** TASK REQUIREMENTS **
Scan the records beneath this line for the line holding "You are a computer-use" and the line holding "Instruction: Expand 参会成员", then transcribe exactly those two and all lines between.

** GIVEN RECORDS **
────────────────────
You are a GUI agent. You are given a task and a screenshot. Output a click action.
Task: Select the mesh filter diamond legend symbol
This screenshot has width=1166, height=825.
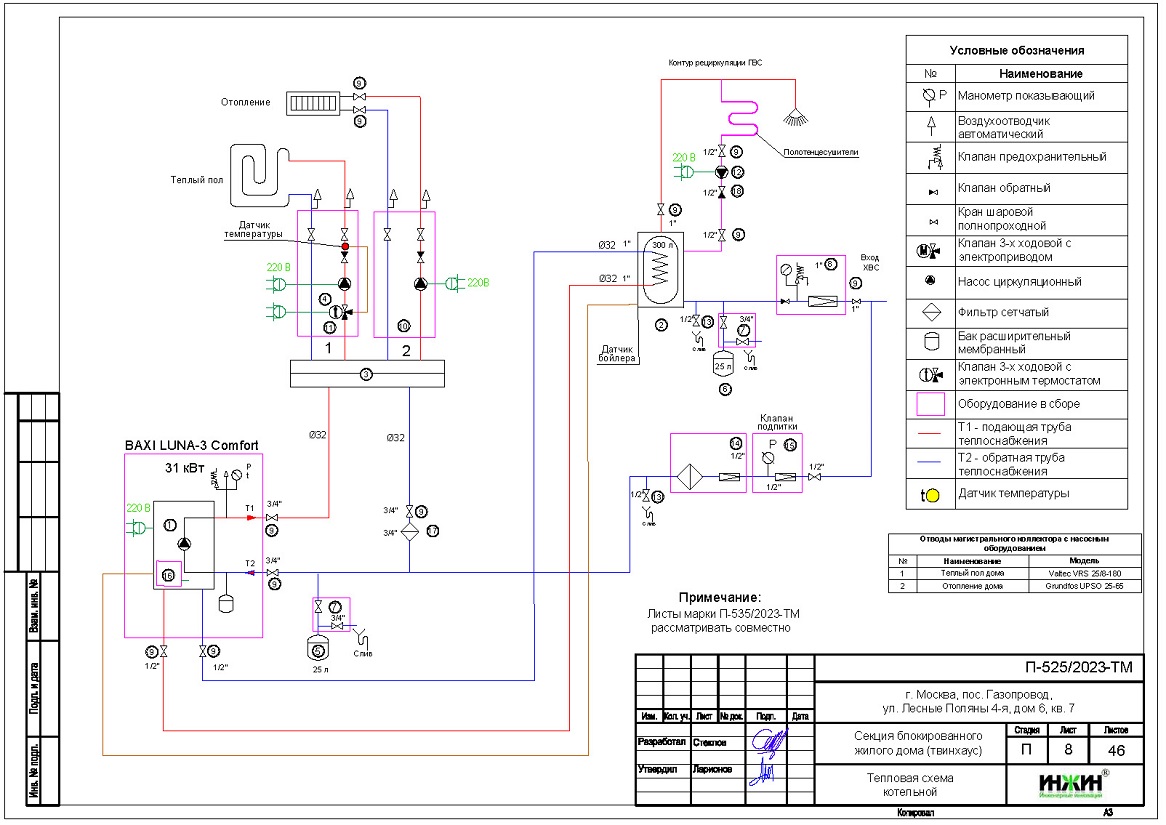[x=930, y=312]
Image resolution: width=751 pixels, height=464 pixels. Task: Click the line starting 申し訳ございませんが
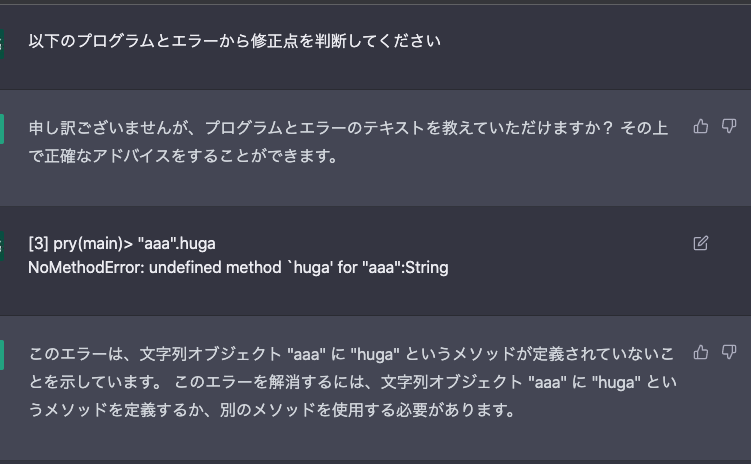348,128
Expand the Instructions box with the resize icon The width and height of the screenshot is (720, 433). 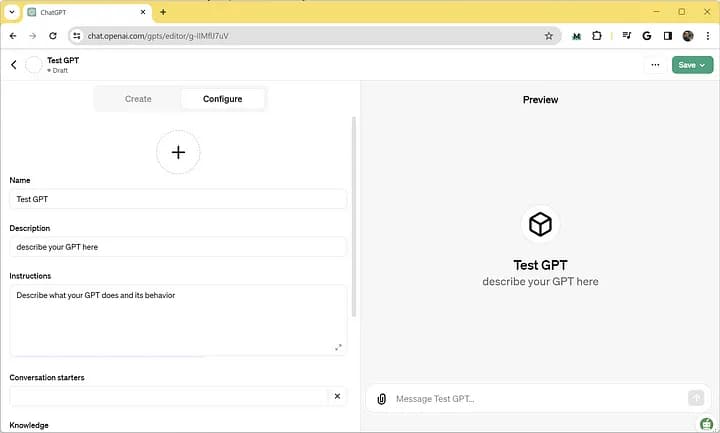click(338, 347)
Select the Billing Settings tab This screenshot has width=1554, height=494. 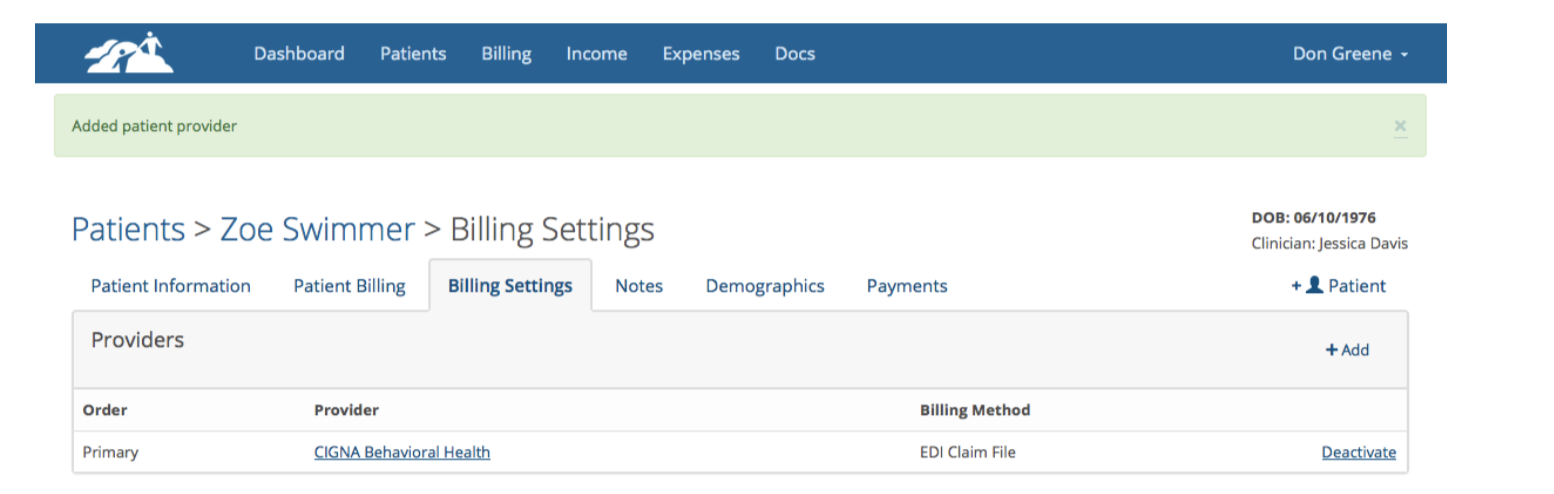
────────────────────
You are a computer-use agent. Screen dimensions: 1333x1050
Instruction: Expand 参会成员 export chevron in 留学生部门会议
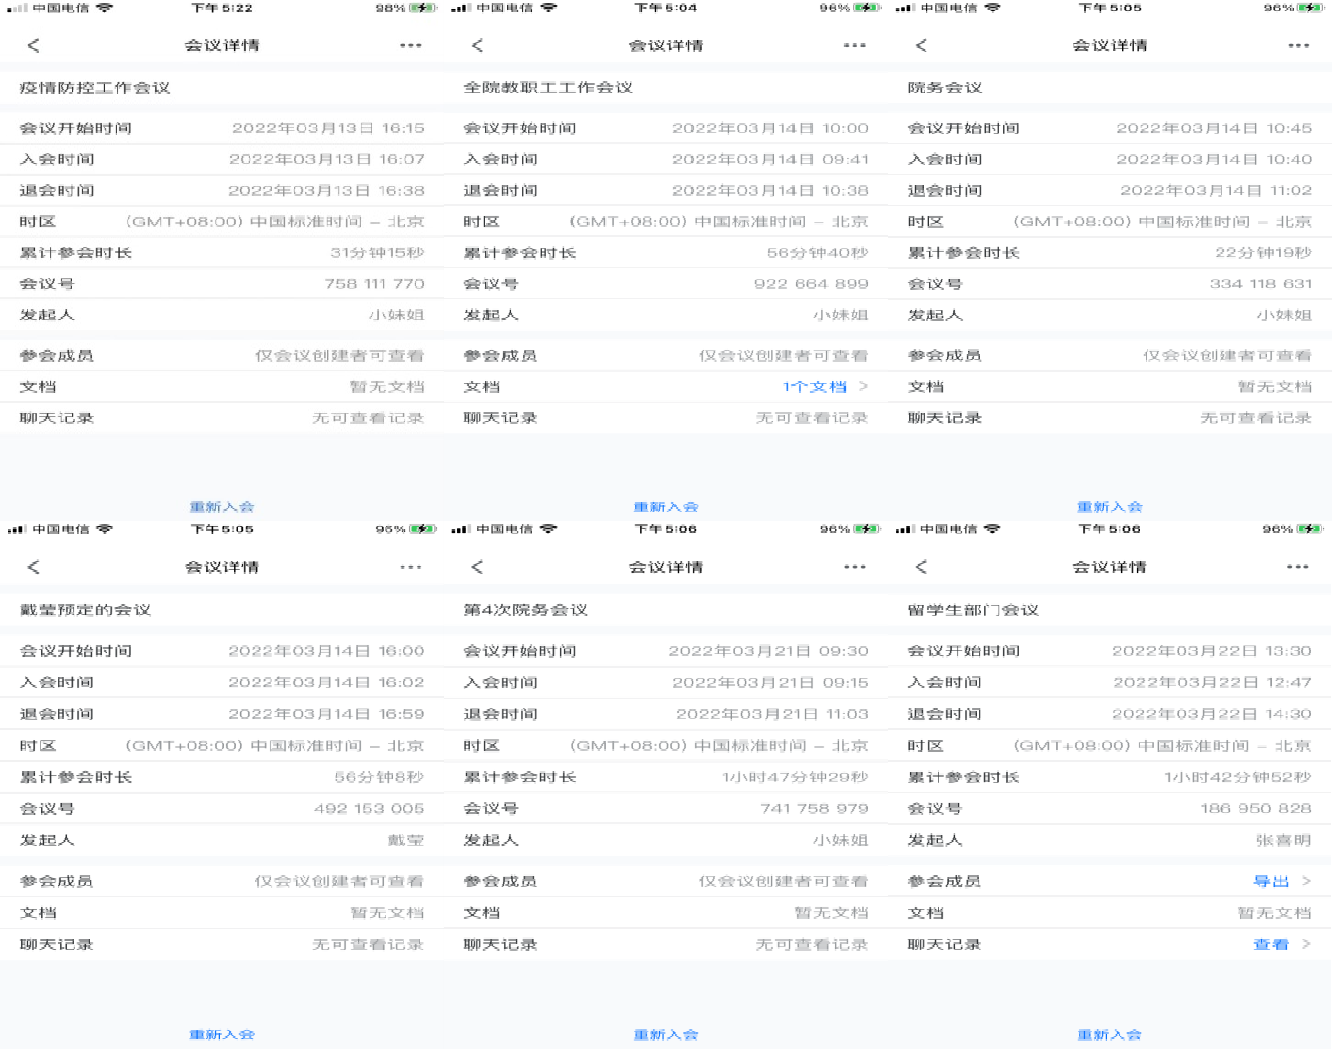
────────────────────
** EXERCISE SOLUTION **
You are a computer-use agent. Screen dimensions: 1333x1050
Instruction: Expand 参会成员 export chevron in 留学生部门会议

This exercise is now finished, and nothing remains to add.